[Given problem]
Rewrite the records from the line containing "This screenshot has height=650, width=1156." through the line containing "tap(141, 380)", requests included, and shift every coordinate in the answers by adding 93 to it. Leave the pictures out.

[Items]
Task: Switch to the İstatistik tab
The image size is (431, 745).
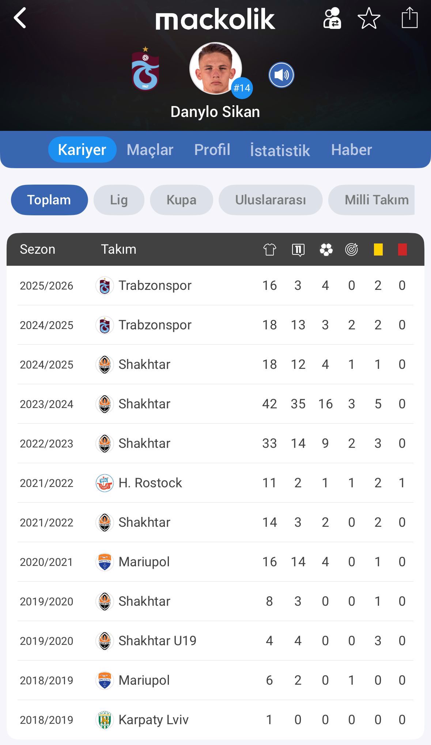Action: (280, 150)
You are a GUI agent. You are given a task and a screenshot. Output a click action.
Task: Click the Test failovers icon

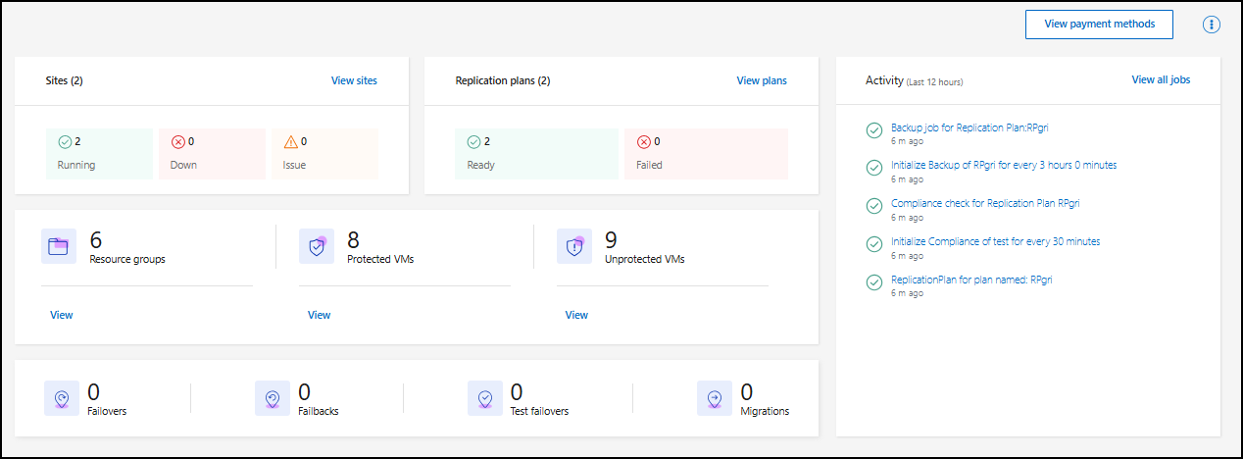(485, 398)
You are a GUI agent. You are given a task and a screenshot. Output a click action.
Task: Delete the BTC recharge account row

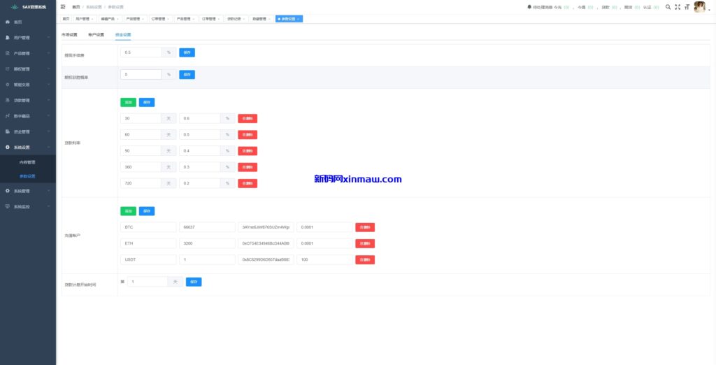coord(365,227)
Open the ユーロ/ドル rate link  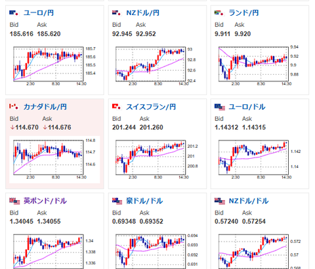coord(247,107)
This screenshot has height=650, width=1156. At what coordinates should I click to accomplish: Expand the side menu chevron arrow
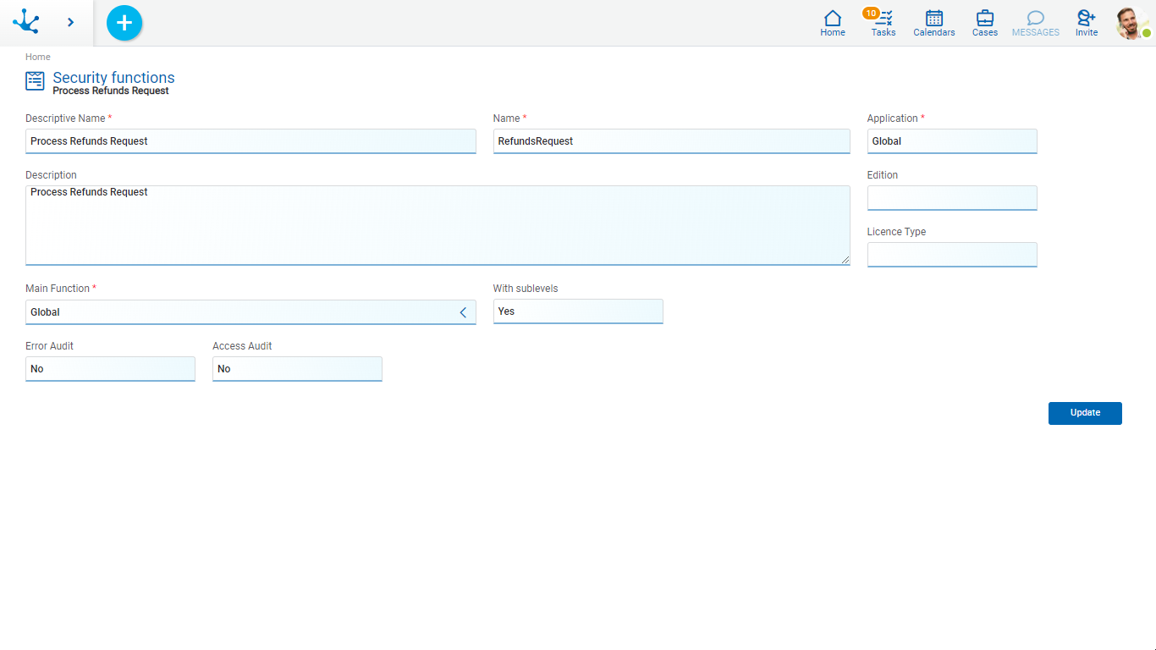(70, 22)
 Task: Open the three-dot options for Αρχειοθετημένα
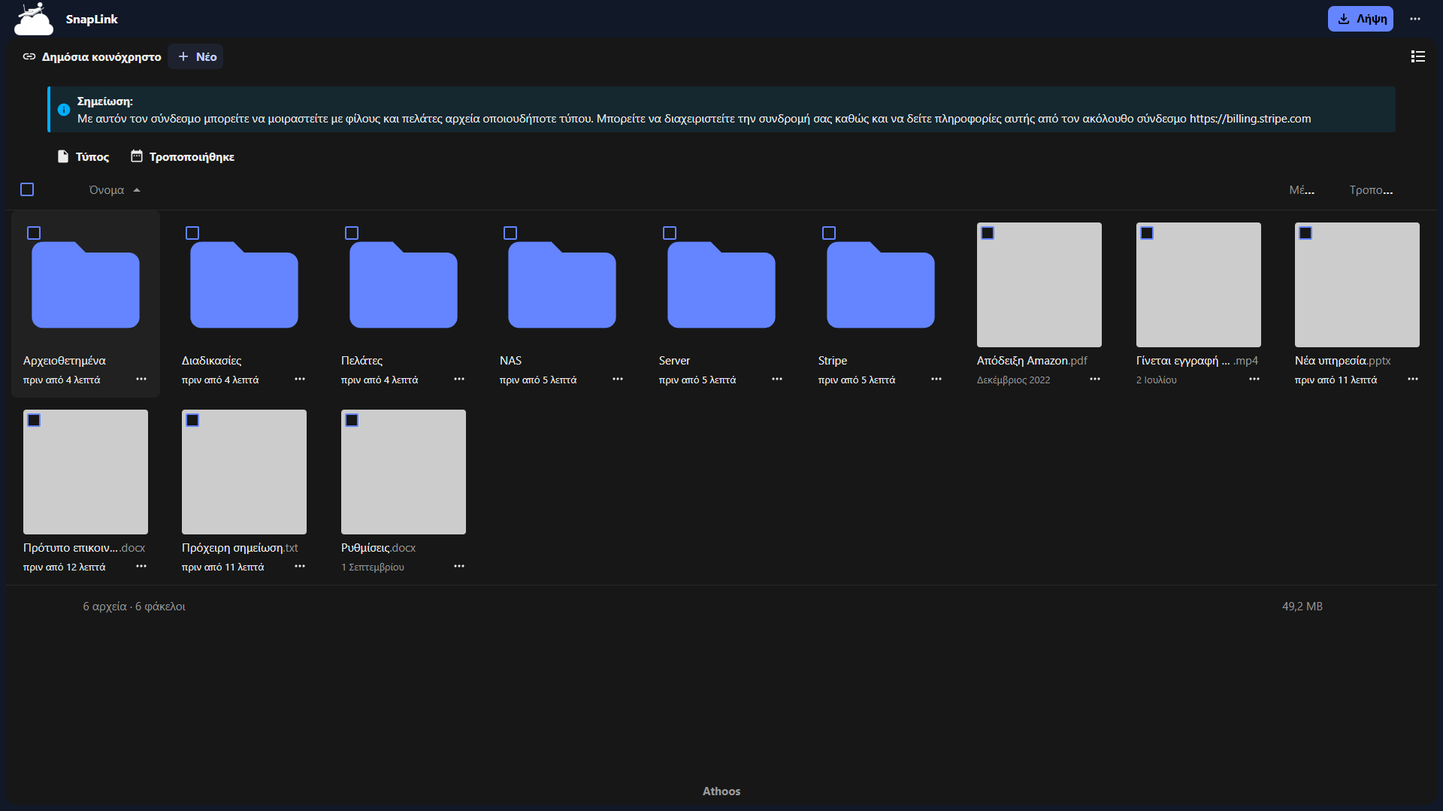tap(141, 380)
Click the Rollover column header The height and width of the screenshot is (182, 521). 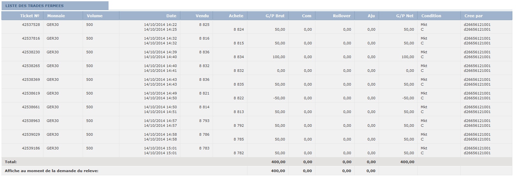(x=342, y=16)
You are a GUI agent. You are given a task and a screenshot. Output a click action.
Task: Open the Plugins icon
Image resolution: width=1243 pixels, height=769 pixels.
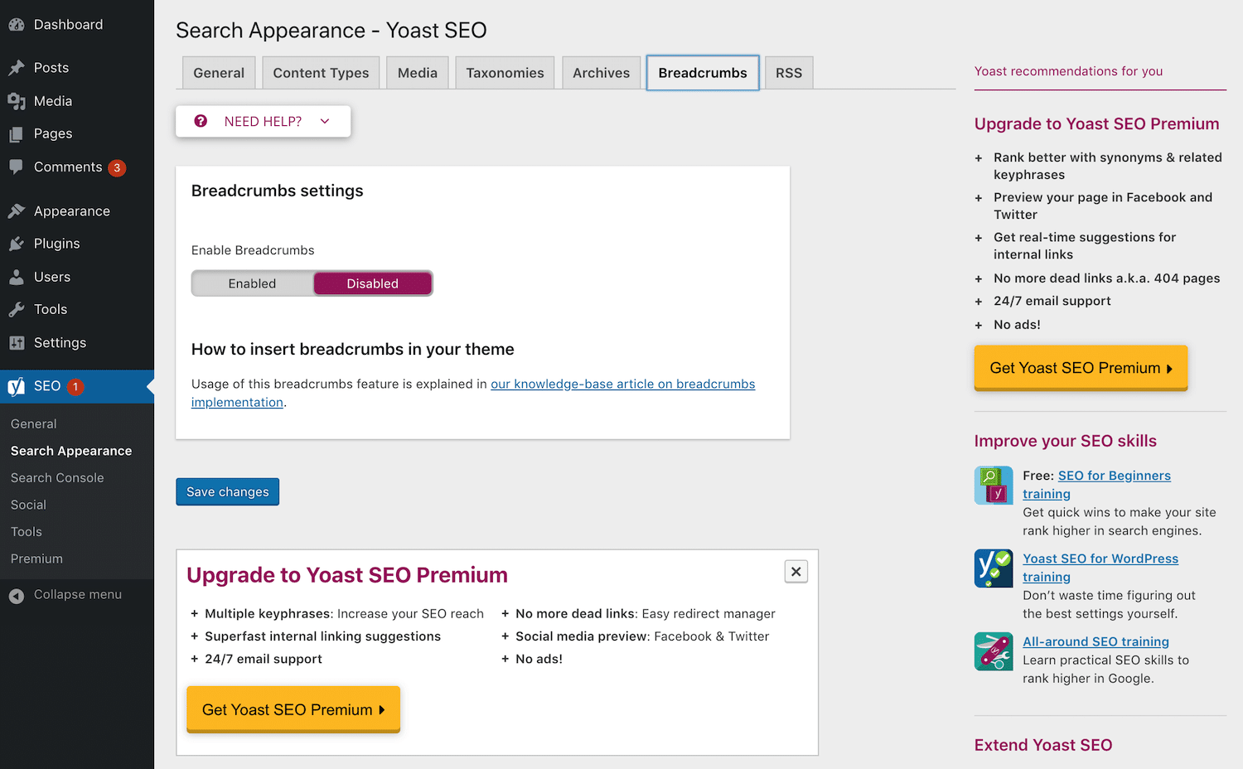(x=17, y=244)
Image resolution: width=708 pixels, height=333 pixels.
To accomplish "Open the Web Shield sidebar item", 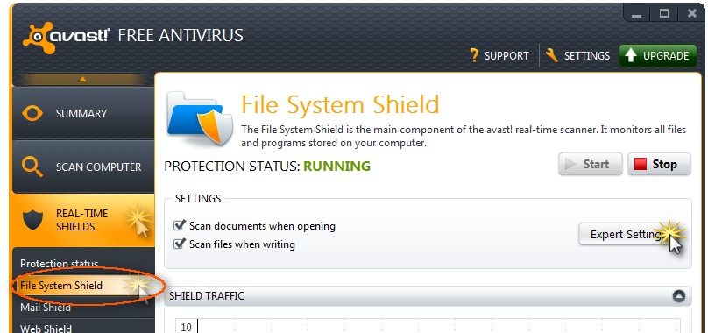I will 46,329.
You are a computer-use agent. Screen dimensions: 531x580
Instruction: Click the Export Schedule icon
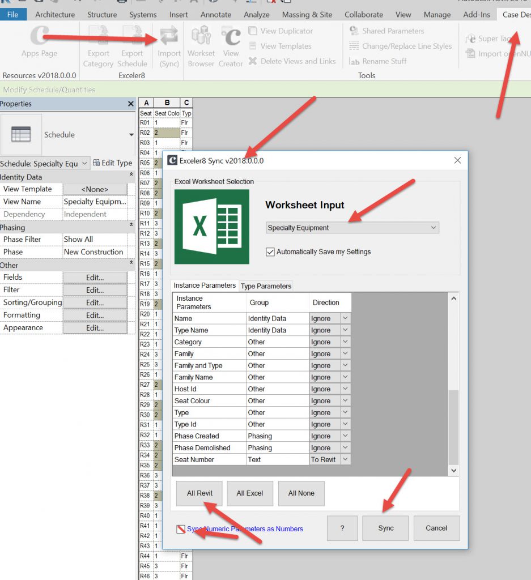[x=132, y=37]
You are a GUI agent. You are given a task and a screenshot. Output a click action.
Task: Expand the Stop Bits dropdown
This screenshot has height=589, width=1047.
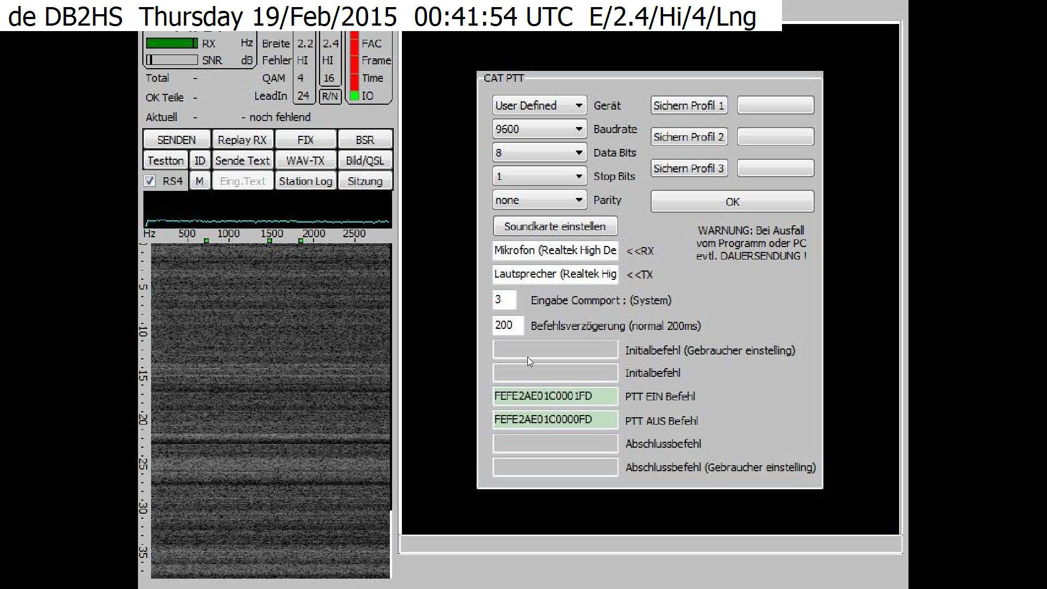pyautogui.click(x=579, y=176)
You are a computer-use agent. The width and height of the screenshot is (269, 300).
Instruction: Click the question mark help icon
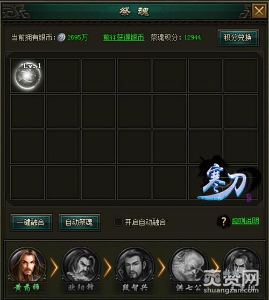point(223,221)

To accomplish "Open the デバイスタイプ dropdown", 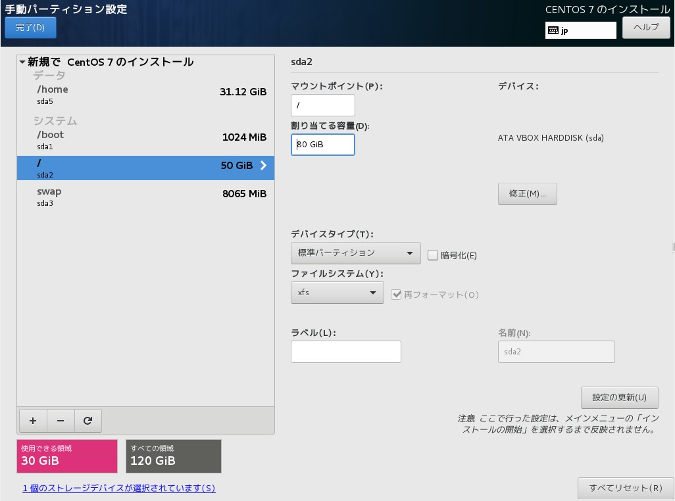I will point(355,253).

[Result below]
This screenshot has height=650, width=1156. At what coordinates should I click to accomplish: Expand the side menu chevron arrow
(163, 115)
 Task: Open the three-dot options for Αρχειοθετημένα
tap(234, 473)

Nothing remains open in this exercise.